Unlike most ladies, Mrs. Mompellion did not scruple to toil with her hands. (2.2.41)
Elinor is far from your average upper-class lady. From the beginning, we can tell that she's too freethinking and intelligent to accept her society's stereotypes of feminine behavior.
There was something in her that could not [...] see the distinctions that the world wished to make between weak and strong, between women and men, laborer and lord. (2.2.42)
Both Anna and Elinor are aware of the skewed power dynamic between men and women. Their reactions to this realization varies, though. While Elinor righteously stands up against prescribed gender roles, Anna is far more hesitant to confront them head on. As we'll see, it takes a plague for her to become more direct in her approach.
I knew how easy it is for widow to be turned witch in the common mind, and the first cause generally is that she meddles somehow in medicinals. (2.2.50)
It's no coincidence that women are the ones usually accused of meddling in the dark arts. This is because the society depicted in the book sees powerful women as instantly suspicious. Pssh, they think, how could a silly woman gain the power to heal people without high-fiving Satan first?
"We do not even know the name of the wise woman who first laid out these beds, but the garden thrived here long before we came to tend it, and it will go on long after we depart." (2.3.11)
Anys portrays herself as part of a long line of herb-loving medicine women. We're not sure how literally we're supposed to take this idea, but it certainly provides a powerful symbol of her rejection of gender roles. Anys and Mem both defy their society's expectations for them, and as a result, they have formed a very different type of community outside its walls.
I saw them that afternoon through Anys's eyes: shackled to their menfolk as surely as the plough-horse to the shares. (2.3.26)
The more time Anna spends with Anys, the more she leans toward her friend's perspective. Why should she repress her sexuality? Why should she expect some man to take care of her? Anna reckons with these questions in an intimate way.
"Why would I marry? [...] I have something very few women can claim: my freedom." (2.3.24)
In another example of her forward-thinking ways, Anys sees marriage as a property arrangement that benefits men yet subjugates women. How does that benefit her? Well, if you ask her, it doesn't.
"All those ancestors who stared at me from their portraits when I was a girl [...] I wonder what they'd say about their descendant if they could see her now?" (2.10.68)
They'd probably be shocked that their descendant has become a weekend miner, first off. What's more, Anna and Elinor are transgressing social norms by doing work that is exclusively performed by men. And guess what? It pays off. These two are the most dynamic duo this side of Batman and Robin.
"I wonder if you know how you have changed. It is the one good, perhaps, to come out of this terrible year." (2.13.15)
Elinor is proud of how much Anna has grown as a woman over the Year of the Plague.
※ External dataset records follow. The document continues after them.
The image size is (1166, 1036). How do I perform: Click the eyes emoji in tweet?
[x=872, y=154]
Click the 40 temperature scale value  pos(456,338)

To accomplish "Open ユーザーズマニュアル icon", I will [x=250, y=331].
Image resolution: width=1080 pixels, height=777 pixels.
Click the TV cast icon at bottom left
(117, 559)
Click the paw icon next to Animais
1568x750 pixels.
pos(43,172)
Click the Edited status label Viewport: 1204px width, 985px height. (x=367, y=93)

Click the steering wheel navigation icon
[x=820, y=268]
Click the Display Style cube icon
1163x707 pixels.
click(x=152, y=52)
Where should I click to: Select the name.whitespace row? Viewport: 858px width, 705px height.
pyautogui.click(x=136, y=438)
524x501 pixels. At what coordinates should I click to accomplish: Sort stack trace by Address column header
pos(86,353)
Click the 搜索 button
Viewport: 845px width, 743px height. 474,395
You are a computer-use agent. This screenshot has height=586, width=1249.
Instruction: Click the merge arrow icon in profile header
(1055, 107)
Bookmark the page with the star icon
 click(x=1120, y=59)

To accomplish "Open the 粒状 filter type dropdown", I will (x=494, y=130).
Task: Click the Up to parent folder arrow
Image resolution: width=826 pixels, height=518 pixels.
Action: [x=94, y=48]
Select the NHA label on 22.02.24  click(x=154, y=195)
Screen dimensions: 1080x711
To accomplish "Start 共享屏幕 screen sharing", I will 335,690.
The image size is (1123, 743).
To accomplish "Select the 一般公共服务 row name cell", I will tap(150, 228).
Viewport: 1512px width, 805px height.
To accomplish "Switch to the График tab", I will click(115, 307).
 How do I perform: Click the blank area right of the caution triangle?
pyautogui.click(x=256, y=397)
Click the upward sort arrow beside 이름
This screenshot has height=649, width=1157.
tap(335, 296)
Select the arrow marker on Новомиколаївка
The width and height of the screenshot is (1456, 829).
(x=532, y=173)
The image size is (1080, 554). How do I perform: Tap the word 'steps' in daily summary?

She's gone from a nervous widow to a self-possessed leader. Quite the shift. Although she might wish that this had happened in a less traumatic way, she's grateful for her new lease on life.
"For I see that you've changed somewhat since Sam Frith passed. I think you like to go and come without a man's say-so." (2.3.21)
Anna is more of a feminist than she lets on. She's intelligent. She's independent. She's brave. As it happens, her society doesn't think that women should be any of these things. Our girl will have to confront that fact sooner or later.
"That man was a ship's barber; he pulled teeth and amputated limbs. He knew nothing of women's bodies. But you do know. You can do this, Anna. Use your mother-hands." (2.7.52)
This passage merges Anna's innate maternal nature with her emerging feminist sensibility. She doesn't have to reject her "feminine" side in order to be a liberated woman. She can have both.